DOCUMENT PASSAGE:

"""

In fact, there are very few environments that are truly controlled – other than a testing environment. As such, it’s critical that autonomous vehicles be able to react to situations that are outside the definition of a “controlled environment.”  And if the robot can’t react autonomously, it needs a way for a person to interact with it remotely.  Consider Aethon’s TUG , a self-driving robot originally developed for hospitals which navigates the public and patient spaces by using smart autonomous navigation. A facility map created by a laser floor dimensioning tool is loaded into the TUG’s memory, including elevators, auto-opening doors, delivery points and charging stations.  It uses its on-board sensors to adjust to the dynamic and changing hallways in real time to safely navigate around people and obstacles.  If it encounters a situation that requires the intelligence of a person, our cloud command center is remotely monitoring and can support the robots 24/7.  As we have learned, if it can safely navigate hospitals without infrastructure, it can do it anywhere.

Another assumption that seems to be popular is that the act of moving through the facility is the hard part of any self-driving robot.  Our experience at Aethon is different.  We provided a keynote talk at RoboBusiness 2016 discussing the breadth of innovations that are needed to make an autonomous mobile robot a solution vs. just a technology.   Among many other necessary innovations for a material transport robot, what effort is required to load material onto the robot?  Do you need labor at each end to load the material or can the robot automatically pick up and drop off the material without a person?  This seemingly minor assumption can greatly affect the overall return on investment of the technology.

Consider the intralogistics master, the self-driving and autonomous TUG robot, that can perform scheduled runs, deliver via multi-stop routes, be called or sent by a user, and easily picks up or drops off material unattended.

Don’t fall into the assumption trap. Taking a close look at how a robotics vendor defines terms like “self-driving”,  “autonomous,” “controlled environment” or “material handling” can save companies the headache and heartache of unfulfilled expectations – or worse.

"""

WORK INSTRUCTIONS:
a. According to the article on autonomous robots, at which event did Aethon give a keynote talk?
b. Pick up the article on autonomous robots after its final sentence and carry it forward.

GIVEN INFORMATION:
"""

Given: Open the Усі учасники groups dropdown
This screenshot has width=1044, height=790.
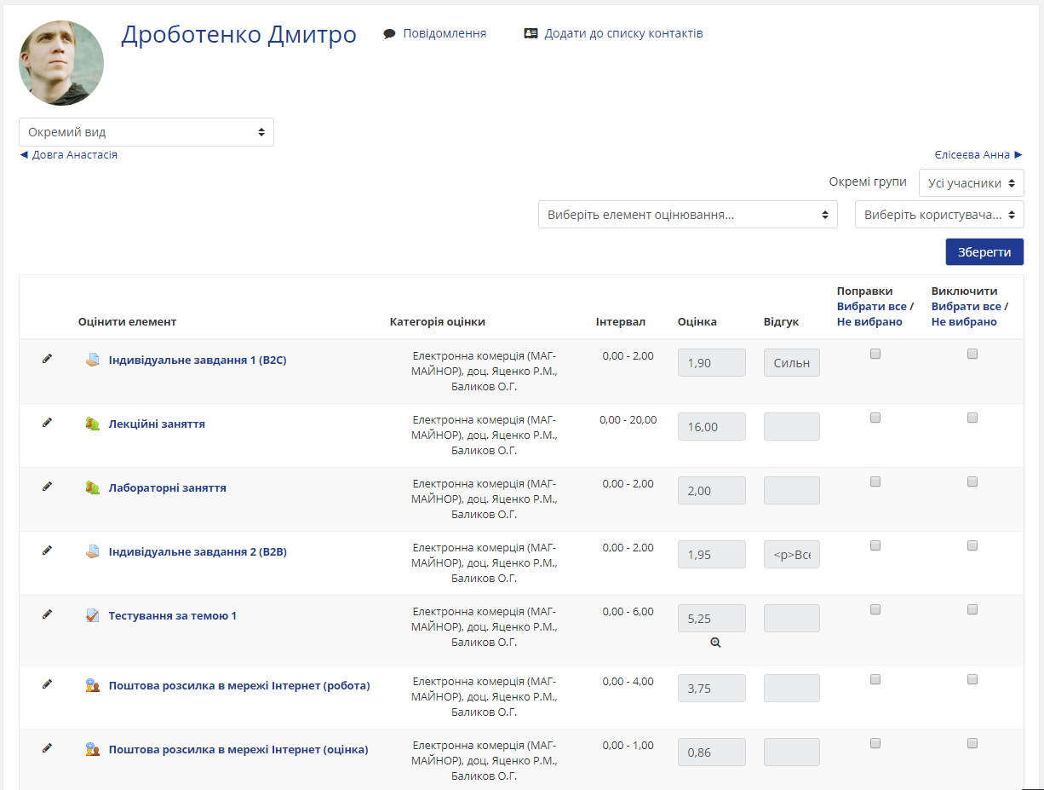Looking at the screenshot, I should [x=971, y=182].
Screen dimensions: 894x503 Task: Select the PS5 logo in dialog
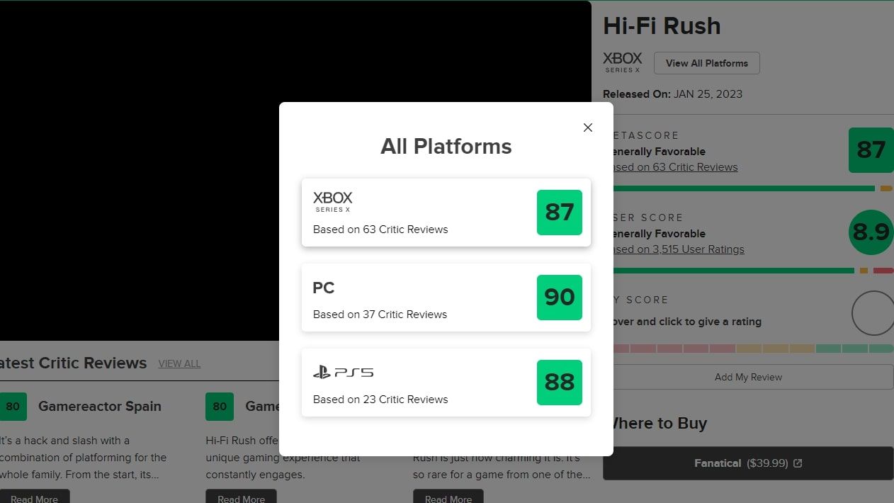[343, 372]
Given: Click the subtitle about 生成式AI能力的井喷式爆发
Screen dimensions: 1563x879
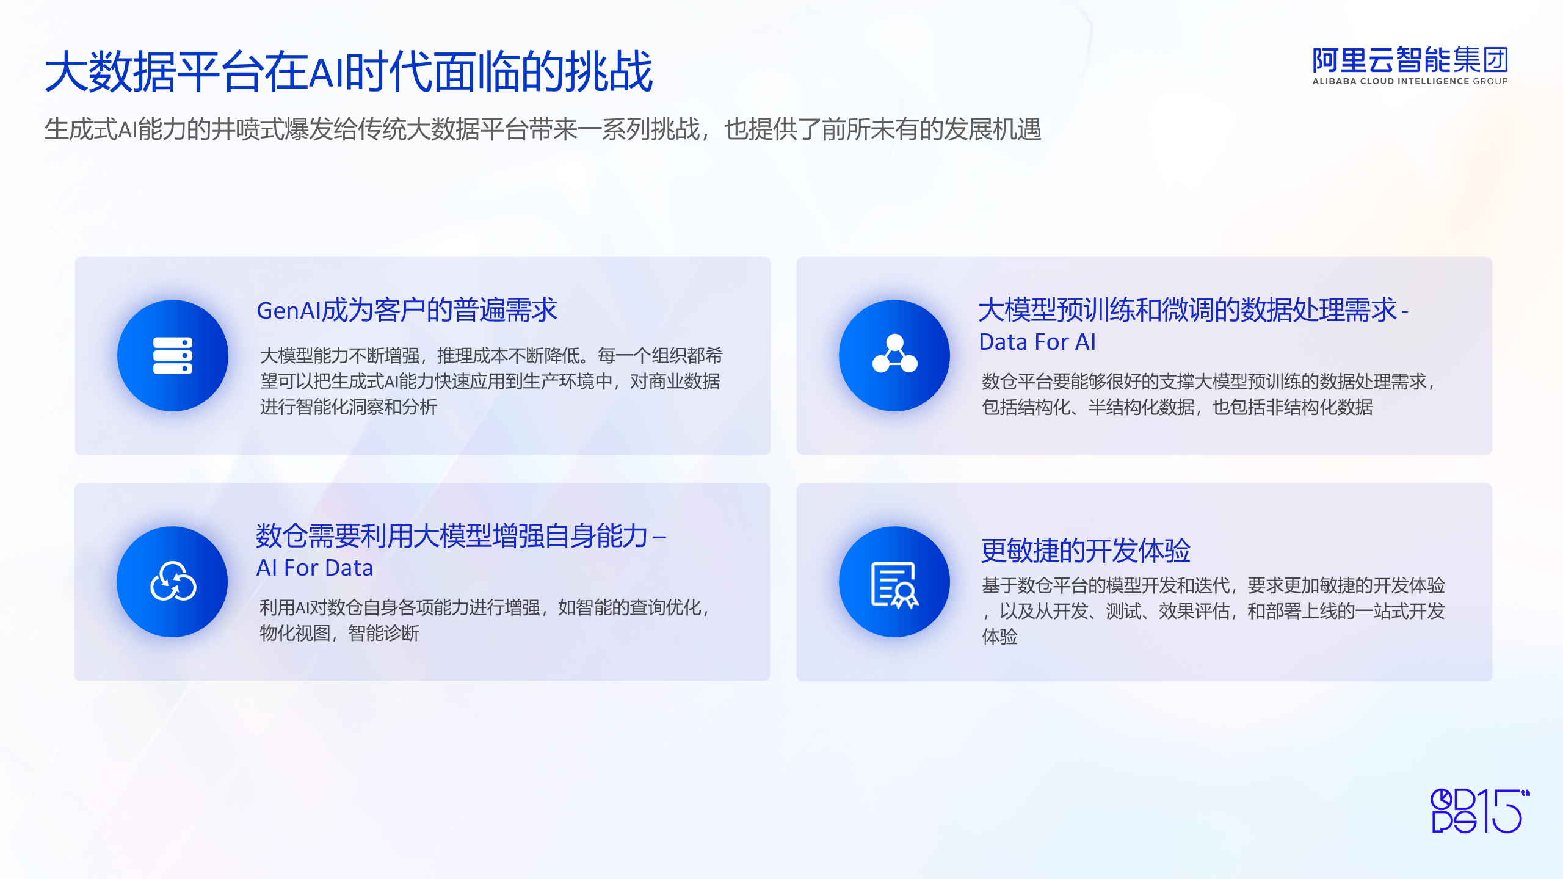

"""

SOLVED TASKS:
a. RoboBusiness 2016.

b.
Experience matters with self-driving robots

Innovation is exciting and it’s predictable that the newest of the new will capture a certain amount of attention.  But, technology companies often experience a predictable hype cycle and sometimes flame out.  As Forbes reported in Behind the Crash of 3D Aeronautics, America’s Most Promising Drone Company, “in 12 months, the company has gone from an industry leading U.S. drone startup to an organization struggling to survive–the result of mismanagement, ill-advised projections and a failed strategy…” Unfortunately, it’s not an unusual story. Start-ups sometimes do fail. New divisions don’t survive.  Even the largest, most successful companies can experience setbacks and failures in robotics.  And left in the debris are the customers whose purchases propelled them to the top — often without customer service, parts, or support for the robotics they invested dearly in.

The self-driving robot market will have new entrants, and there’s lots of space for healthy competition.  In fact, competition is a good thing since it helps a market mature more quickly – which in the end, benefits users.  We congratulate the companies who are generating investments to move their products forward.  We are certain that autonomous mobile robots are a vital part of Industry 4.0 and what others call The Brilliant Factory.    As companies evaluate their alternatives for autonomous mobile delivery robots, a little research can go a long way.  Scratching the surface will quickly reveal the capabilities and experience behind the marketing claims.  How long have they been in the industry? How big is their customer base?  What are their real-world success stories?  What problems have they encountered and how did they solve them? Are they running in a “controlled lab” environment or the real world?  Aethon’s self-driving and autonomous robots currently make 260,000 deliveries and travel 30,000 miles per month…that’s real-world experience that is proven and can be demonstrated.